Él vuelve a levantarse. Piensa que, en realidad, tal como está el mundo, seguramente se precisa la ignorancia que ella se atribuye para que la especie siga evolucionando. De hecho, Dani tampoco considera que sepa nada de la paternidad, y es precisamente esa ingenuidad lo que le ha sorprendido de forma inesperada. Le pasa el destornillador, y cuando ella lo coge por la punta metálica, él no lo suelta.

—¿Qué haces? Va, Dani, que no estoy de humor.

—Es solo que me lo imagino. Podría ser divertido.

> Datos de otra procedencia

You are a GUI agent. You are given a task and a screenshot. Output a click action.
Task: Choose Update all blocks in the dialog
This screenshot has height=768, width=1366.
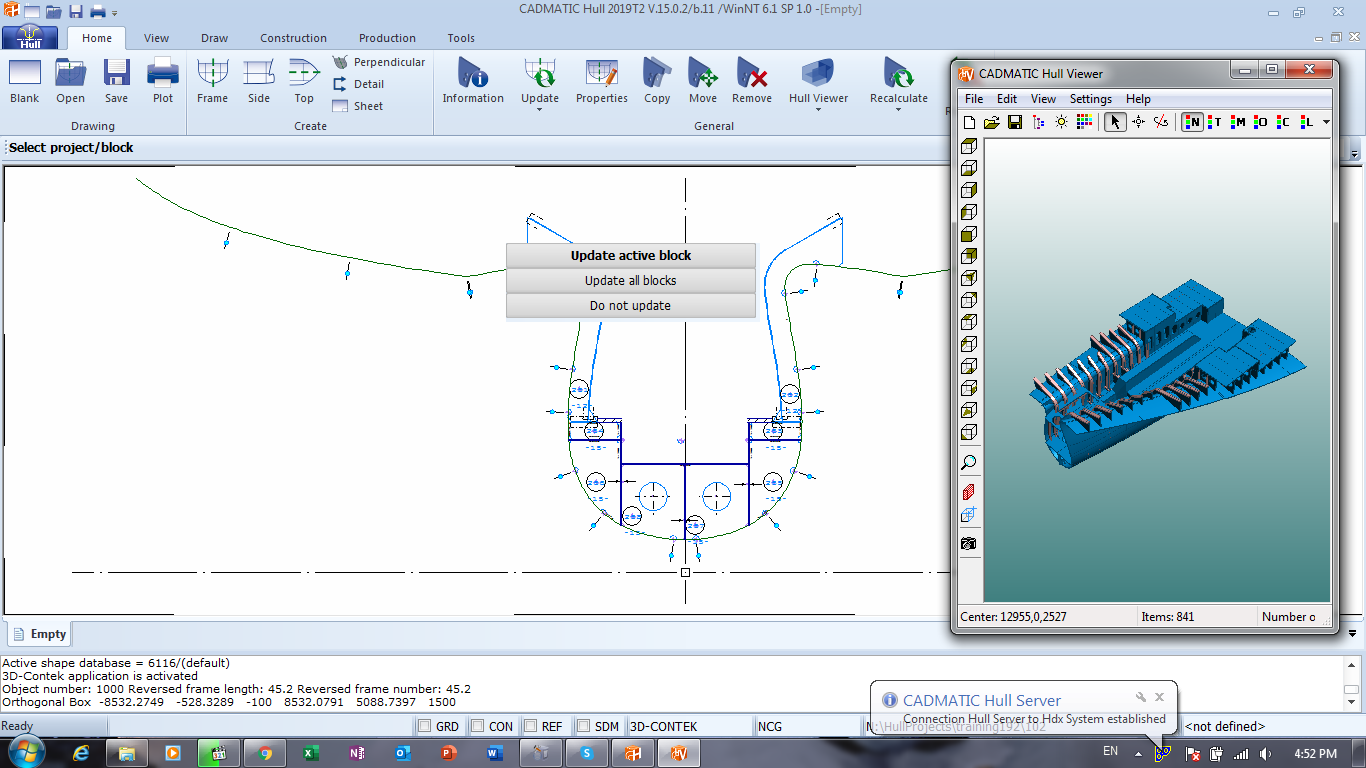tap(631, 280)
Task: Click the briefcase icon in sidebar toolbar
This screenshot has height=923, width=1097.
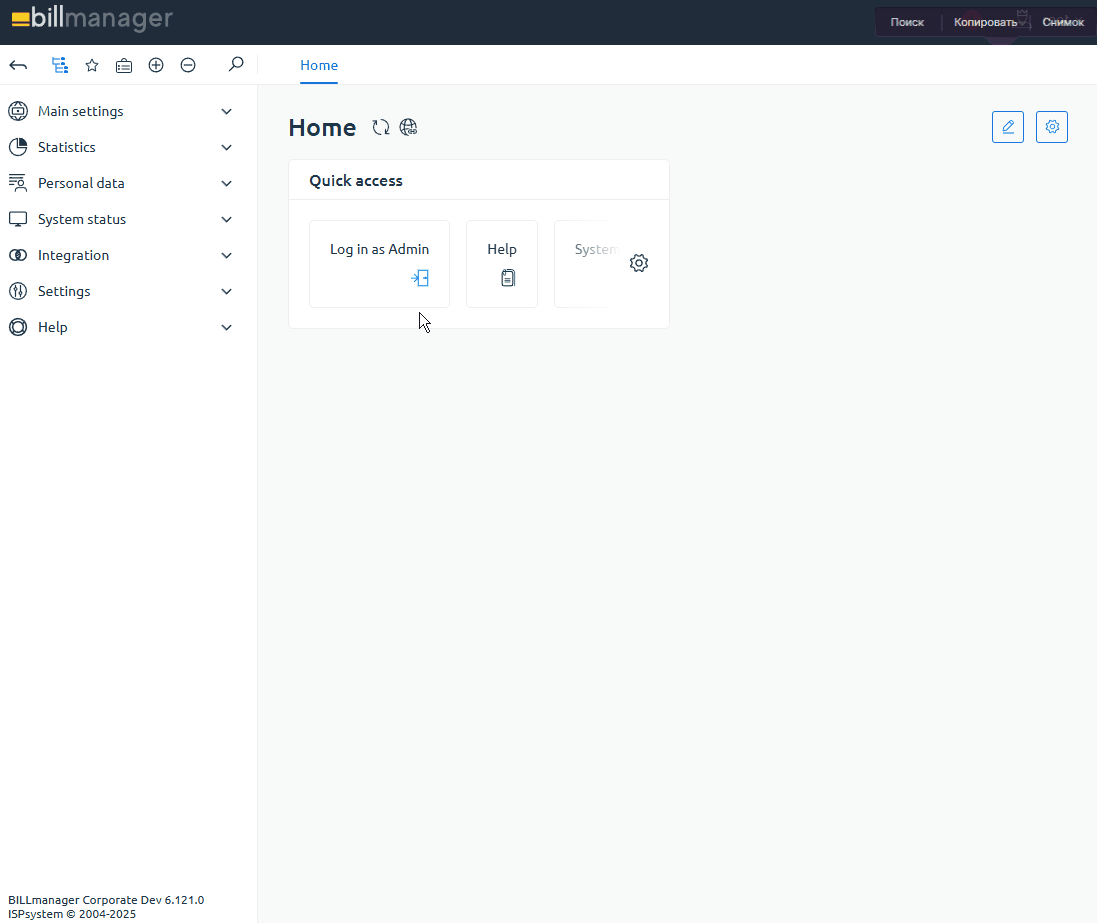Action: (x=124, y=65)
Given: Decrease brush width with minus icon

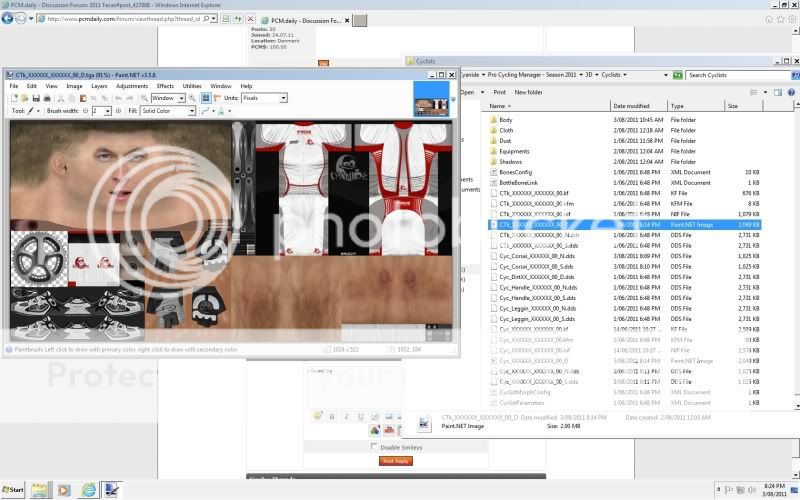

La retiene con expresión de súplica en la mirada, pero nota la inaccesibilidad de Marta, una fuerza que lo escupe, como dos imanes que se acercasen entre sí por el mismo polo.

—Para, por favor.

A Marta se le humedecen los ojos. «¡No me hagas esto! —grita por dentro—. ¡Ni se te ocurra mencionar un solo momento de posible felicidad con lo que estoy dispuesta a perder!» En lugar de intentar explicarle este bucle de confusión, lo corta en seco con una verdad que al menos sí siente absoluta.

—Además, Dani… —se enjuga los ojos con la manga del pijama y hace girar el destornillador tres vueltas más, definitivas—, una es madre cuando está preparada para serlo. —Lanza el destornillador a la cama, vuelve a llevarse las manos a la cintura y lo mira—. Y yo no lo estoy.